It shouldn't be opt-in on a rails new 5.2 app. There it should be enabled by default, which then also solves the test failure. We need to add:

if respond_to?(:action_dispatch)
  action_dispatch.use_authenticated_cookie_encryption = true
end

right after here:

if respond_to?(:active_record)
active_record.cache_versioning = true
end

I can make this change and remove the test I added.

I don't understand the need for upgrade_hmac_cbc_cookie_encryption — that's what use_authenticated_cookie_encryption governs.

Originally I had the upgrade_legacy_hmac_aes_cbc_cookies? method in the cookies middleware check if the salt values for CBC HMAC encryption were defined. If they were, the UpgradeLegacyHmacAesCbcCookieJar middleware is used and cookies are seamlessly upgraded. If they were not defined the EncryptedCookieJar middleware is used and no upgrading is attempted when decryption fails.
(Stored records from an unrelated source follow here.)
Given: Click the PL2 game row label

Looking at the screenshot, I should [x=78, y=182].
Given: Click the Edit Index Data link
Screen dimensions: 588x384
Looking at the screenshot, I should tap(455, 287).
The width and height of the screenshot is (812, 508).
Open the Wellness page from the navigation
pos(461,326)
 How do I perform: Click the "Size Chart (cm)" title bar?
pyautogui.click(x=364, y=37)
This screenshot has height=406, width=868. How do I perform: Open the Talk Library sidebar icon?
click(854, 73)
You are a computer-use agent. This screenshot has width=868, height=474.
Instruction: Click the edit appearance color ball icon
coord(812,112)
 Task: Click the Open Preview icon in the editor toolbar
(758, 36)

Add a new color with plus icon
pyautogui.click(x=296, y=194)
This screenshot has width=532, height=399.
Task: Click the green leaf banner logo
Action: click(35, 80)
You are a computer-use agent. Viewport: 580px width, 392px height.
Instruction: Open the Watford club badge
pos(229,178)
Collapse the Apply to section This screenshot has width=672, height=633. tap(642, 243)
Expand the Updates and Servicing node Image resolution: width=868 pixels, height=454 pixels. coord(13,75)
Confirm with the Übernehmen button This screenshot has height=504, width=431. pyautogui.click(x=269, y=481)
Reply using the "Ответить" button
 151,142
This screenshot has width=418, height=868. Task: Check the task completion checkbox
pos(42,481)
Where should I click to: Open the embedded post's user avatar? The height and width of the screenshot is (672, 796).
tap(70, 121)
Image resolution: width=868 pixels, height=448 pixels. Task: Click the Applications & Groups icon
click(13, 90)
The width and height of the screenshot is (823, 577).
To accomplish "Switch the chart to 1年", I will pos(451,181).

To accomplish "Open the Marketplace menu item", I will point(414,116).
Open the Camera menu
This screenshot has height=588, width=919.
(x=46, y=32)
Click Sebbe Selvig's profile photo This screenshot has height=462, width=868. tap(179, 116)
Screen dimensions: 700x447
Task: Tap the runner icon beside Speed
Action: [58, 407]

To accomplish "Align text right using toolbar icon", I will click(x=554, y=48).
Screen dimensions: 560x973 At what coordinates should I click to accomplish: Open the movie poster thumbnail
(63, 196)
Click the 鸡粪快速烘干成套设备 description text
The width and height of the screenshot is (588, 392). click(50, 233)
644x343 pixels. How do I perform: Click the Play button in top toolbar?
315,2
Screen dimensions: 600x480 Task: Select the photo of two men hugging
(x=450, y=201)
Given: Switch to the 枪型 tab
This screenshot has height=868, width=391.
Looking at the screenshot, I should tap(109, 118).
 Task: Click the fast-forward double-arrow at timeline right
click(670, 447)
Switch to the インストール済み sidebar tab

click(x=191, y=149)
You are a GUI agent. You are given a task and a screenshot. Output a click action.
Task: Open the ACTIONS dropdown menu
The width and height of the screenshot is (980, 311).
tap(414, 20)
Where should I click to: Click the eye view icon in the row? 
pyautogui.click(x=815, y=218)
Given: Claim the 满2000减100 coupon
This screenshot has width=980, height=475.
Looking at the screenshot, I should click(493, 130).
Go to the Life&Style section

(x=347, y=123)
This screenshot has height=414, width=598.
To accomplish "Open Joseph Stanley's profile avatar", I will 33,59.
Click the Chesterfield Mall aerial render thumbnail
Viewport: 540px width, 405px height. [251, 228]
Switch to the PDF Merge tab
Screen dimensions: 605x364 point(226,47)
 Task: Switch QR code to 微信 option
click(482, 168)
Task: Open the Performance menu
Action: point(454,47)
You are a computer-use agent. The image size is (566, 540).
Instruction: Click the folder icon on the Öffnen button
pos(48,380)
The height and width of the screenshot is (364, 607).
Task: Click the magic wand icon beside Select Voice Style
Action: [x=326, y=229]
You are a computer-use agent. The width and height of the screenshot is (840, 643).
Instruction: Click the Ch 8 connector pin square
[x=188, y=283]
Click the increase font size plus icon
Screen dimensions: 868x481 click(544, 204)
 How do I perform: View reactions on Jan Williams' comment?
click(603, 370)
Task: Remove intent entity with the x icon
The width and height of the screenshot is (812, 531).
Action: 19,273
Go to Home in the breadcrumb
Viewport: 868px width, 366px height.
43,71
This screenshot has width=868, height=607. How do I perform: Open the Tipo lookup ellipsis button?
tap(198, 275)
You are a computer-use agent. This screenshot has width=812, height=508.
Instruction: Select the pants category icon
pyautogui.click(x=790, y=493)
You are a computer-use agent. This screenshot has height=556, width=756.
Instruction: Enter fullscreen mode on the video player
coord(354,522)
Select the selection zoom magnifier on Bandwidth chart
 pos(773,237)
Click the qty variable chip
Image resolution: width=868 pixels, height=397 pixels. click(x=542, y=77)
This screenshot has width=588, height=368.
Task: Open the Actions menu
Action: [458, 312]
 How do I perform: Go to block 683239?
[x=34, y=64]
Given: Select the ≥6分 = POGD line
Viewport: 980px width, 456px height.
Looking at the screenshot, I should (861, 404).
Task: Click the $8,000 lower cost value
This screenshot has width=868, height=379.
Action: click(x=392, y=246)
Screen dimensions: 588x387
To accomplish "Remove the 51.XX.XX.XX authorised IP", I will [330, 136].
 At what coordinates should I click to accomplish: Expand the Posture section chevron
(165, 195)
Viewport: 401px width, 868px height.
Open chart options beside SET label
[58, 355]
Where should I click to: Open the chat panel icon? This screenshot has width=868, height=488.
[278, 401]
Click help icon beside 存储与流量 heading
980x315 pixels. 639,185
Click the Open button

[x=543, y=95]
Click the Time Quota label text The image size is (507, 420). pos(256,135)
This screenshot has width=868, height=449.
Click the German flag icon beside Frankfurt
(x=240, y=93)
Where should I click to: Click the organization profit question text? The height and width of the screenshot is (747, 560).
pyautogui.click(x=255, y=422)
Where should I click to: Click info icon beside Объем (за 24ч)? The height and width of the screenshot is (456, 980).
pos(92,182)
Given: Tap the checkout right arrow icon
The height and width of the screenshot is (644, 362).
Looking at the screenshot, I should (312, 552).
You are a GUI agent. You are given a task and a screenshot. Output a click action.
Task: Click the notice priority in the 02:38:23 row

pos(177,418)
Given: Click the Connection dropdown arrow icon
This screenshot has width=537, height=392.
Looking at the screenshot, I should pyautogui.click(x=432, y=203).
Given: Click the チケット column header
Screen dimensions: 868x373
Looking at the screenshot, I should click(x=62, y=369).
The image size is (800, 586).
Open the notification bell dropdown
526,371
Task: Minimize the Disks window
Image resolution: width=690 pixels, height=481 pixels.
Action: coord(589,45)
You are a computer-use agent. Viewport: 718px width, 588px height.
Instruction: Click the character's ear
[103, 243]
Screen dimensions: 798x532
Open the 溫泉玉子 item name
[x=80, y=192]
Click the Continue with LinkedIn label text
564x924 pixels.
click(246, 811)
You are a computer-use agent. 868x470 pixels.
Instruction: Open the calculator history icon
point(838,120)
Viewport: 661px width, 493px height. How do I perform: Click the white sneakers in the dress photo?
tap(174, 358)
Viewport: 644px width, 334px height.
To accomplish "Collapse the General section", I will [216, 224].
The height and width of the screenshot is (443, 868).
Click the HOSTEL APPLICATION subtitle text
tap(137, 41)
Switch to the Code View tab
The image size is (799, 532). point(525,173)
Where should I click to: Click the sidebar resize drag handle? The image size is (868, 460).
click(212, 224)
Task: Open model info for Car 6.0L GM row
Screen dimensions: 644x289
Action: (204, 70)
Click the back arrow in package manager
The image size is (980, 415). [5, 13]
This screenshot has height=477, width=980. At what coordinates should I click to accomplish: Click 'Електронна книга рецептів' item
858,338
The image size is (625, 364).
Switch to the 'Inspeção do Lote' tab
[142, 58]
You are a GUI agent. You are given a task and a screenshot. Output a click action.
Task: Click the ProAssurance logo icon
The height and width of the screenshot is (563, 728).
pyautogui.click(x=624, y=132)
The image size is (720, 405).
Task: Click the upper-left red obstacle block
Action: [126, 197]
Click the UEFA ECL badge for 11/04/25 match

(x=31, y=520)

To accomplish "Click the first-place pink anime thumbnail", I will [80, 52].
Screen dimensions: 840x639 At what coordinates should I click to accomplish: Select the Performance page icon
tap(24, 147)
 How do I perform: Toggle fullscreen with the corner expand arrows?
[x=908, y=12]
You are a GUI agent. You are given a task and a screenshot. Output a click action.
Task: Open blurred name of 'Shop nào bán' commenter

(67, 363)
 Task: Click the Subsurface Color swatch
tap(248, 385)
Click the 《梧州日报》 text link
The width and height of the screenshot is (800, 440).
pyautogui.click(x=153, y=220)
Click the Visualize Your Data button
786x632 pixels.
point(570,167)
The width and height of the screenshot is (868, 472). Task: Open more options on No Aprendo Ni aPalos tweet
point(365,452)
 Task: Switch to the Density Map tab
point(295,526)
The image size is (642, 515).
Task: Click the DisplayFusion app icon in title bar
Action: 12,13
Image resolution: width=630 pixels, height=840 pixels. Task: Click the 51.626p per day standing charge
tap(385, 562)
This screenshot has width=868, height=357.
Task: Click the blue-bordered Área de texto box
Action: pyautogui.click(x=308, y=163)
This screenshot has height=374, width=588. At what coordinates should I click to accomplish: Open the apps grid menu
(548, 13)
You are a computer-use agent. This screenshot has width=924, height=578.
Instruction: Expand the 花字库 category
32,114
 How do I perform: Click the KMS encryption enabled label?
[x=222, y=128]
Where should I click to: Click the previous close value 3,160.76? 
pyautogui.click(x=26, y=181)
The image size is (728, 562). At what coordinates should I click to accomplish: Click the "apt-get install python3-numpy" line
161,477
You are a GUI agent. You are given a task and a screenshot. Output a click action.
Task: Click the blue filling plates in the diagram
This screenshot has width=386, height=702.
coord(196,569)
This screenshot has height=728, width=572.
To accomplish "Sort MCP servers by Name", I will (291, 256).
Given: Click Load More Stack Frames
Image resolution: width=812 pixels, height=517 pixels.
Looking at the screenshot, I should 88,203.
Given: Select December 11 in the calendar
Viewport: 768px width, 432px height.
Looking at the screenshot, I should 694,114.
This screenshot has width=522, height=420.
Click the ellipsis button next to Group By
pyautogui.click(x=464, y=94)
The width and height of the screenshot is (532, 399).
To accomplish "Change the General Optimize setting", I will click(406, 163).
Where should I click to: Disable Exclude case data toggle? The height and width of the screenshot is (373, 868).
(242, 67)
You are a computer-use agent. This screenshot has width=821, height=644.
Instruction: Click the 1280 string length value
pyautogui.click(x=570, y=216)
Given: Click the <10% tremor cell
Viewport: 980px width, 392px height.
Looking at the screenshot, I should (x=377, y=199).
Due to these salt values still being defined the UpgradeLegacyHmacAesCbcCookieJar middleware will always be used even if upgrade behavior is not needed or desired. I thought adding an explicit flag would be easier to manage this behavior than clearing the salt values (thus having upgrade_legacy_hmac_aes_cbc_cookies? return false).

Perhaps this can be solved by removing the upgrade middleware altogether in future versions. I know cleaning up the cookies middleware in general is one of the overall goals for the GSoC project so perhaps we should just leave this be for now and have it get released as is in Rails 5.2?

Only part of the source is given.